## Records provided
:::::

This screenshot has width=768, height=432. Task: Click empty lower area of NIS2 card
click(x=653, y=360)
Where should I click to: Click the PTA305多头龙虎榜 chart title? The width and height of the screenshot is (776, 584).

:::::

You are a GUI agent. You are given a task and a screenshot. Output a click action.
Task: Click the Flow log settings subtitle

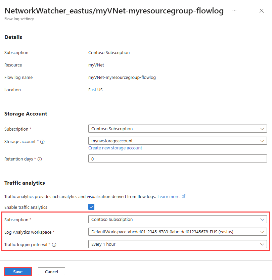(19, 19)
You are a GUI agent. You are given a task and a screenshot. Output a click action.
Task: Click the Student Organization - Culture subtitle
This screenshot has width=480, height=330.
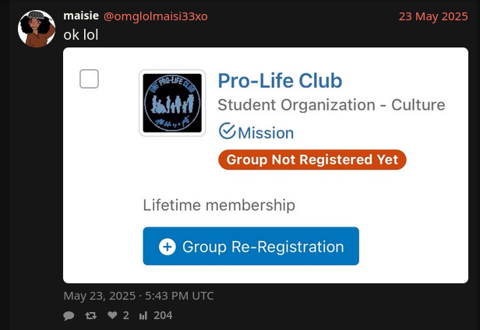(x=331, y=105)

:::::

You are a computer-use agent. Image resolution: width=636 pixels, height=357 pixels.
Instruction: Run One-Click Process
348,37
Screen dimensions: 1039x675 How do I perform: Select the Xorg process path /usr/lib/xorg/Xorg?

:::::

## Exercise prompt
Word for word, restate the lines of the data above that fall between the line holding "You are a computer-use" and the line holding "Screen dimensions: 1039x675", inclusive, and no other lines.

## Task output
You are a computer-use agent. Image resolution: width=636 pixels, height=357 pixels.
Instruction: Run One-Click Process
348,37
Screen dimensions: 1039x675 How do I perform: Select the Xorg process path /usr/lib/xorg/Xorg?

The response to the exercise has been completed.